Direction >> Copy the data exactly, starting with the line that contains "Click the first filter Value field" and going on through the end of the data, and leave the pictures out of your answer.

──────

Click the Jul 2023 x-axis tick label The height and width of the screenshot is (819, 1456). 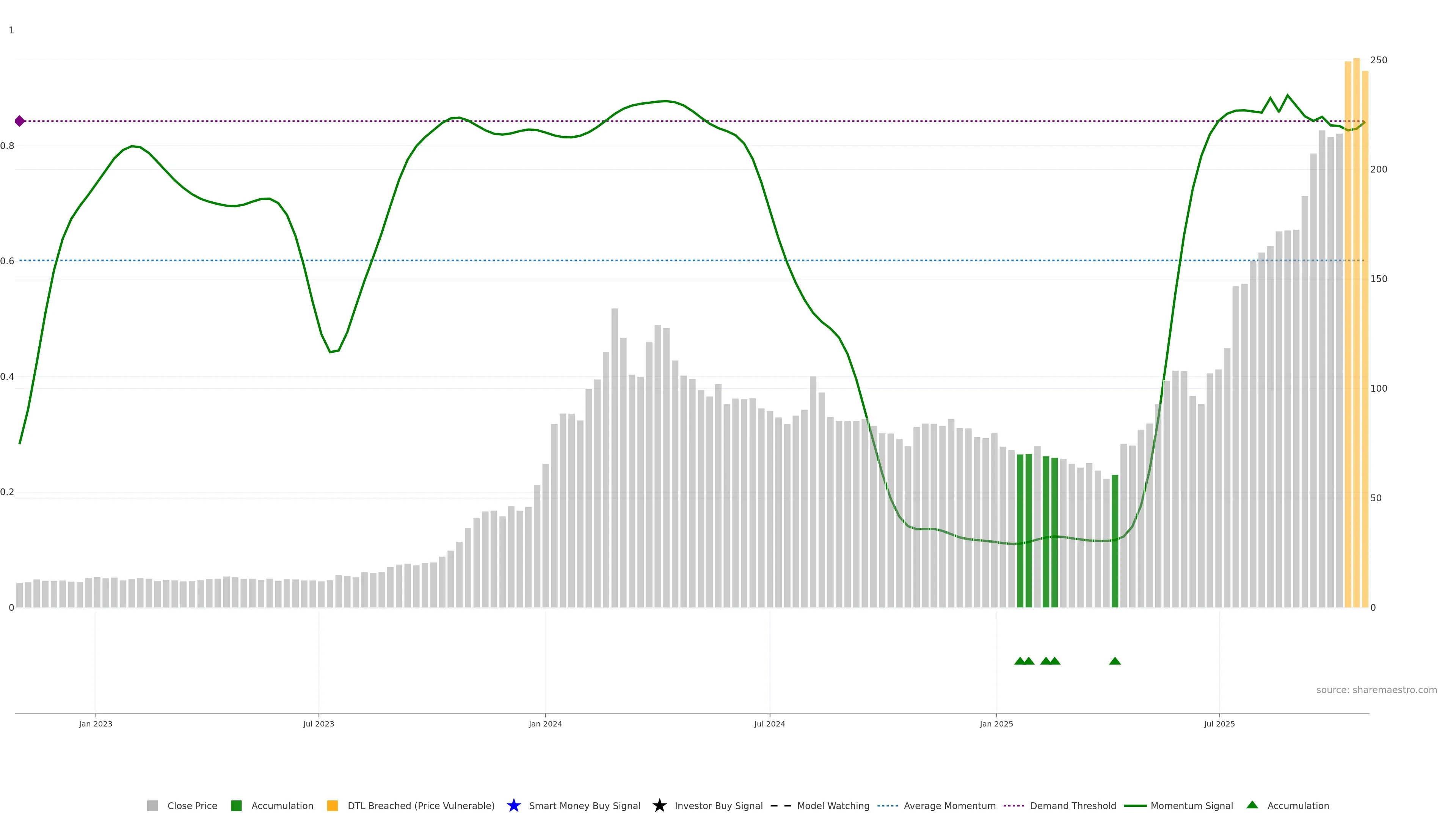[x=318, y=724]
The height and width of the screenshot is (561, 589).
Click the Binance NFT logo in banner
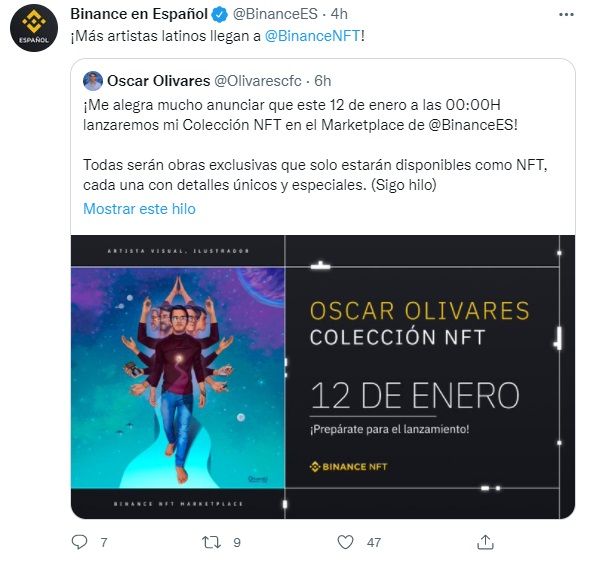[x=348, y=467]
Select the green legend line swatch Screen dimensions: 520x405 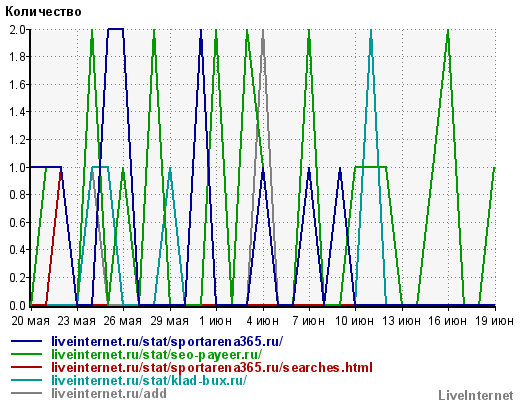click(x=27, y=354)
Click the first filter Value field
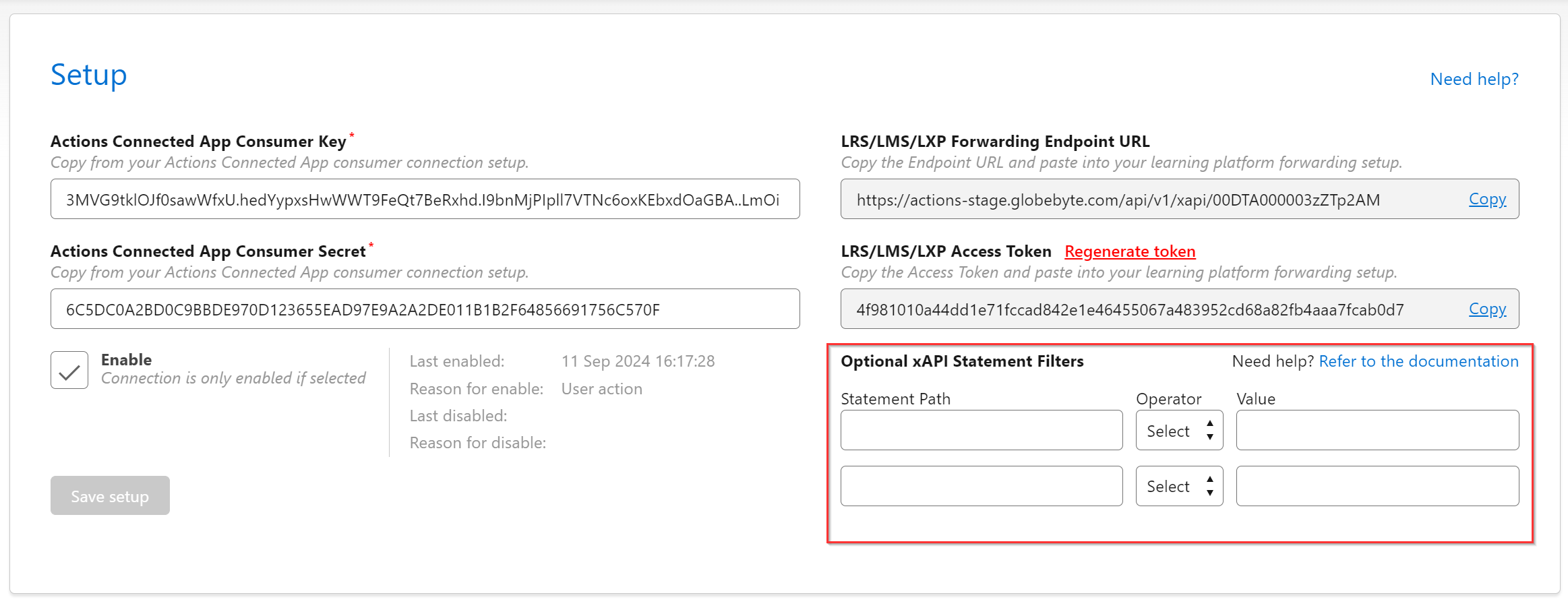The width and height of the screenshot is (1568, 610). (1377, 431)
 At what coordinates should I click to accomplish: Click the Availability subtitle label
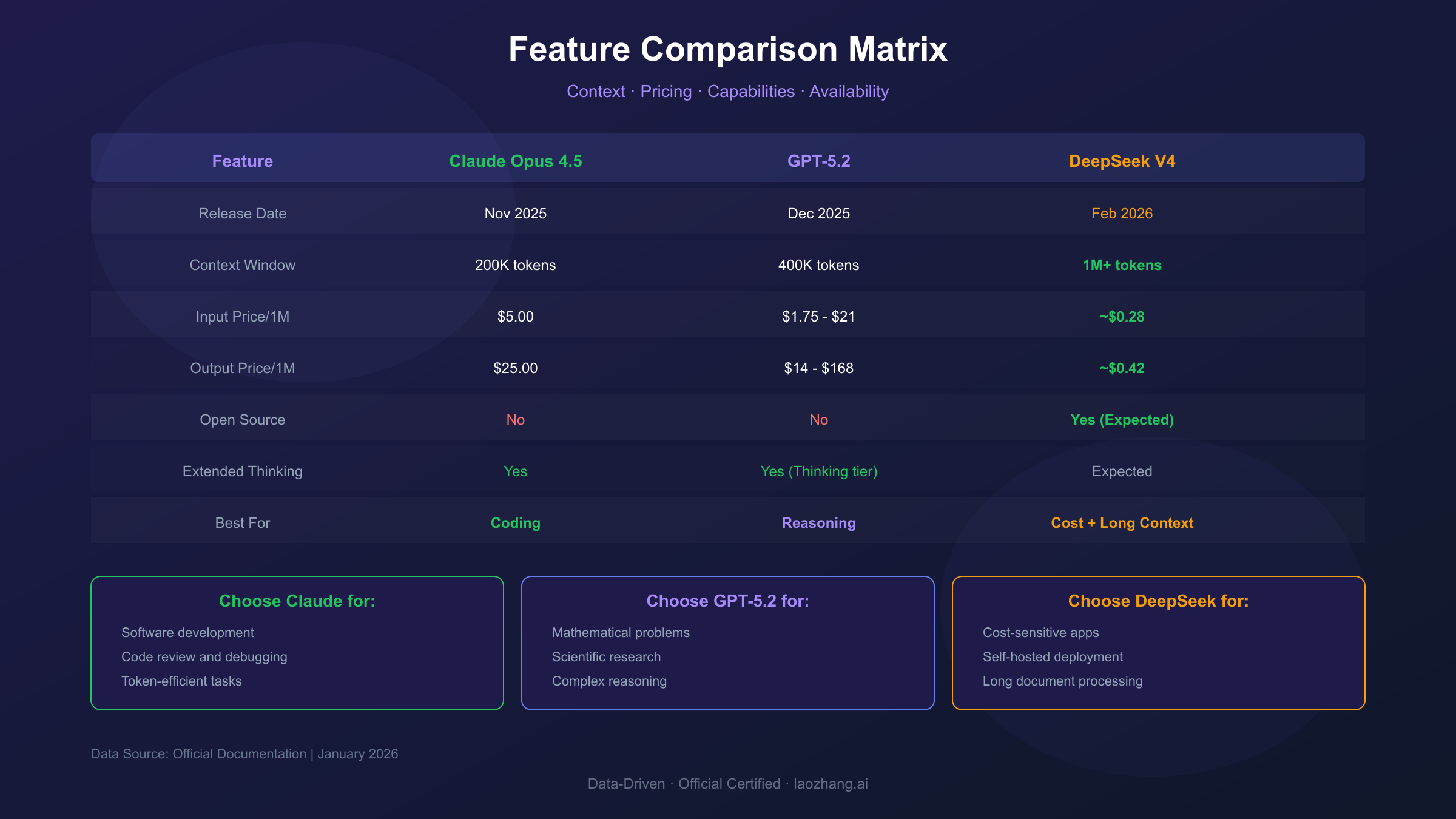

──────

Answer for the task >>
Click the first filter Value field
The width and height of the screenshot is (1568, 610). (1377, 431)
 At what coordinates should I click to accomplish: Click the Availability subtitle label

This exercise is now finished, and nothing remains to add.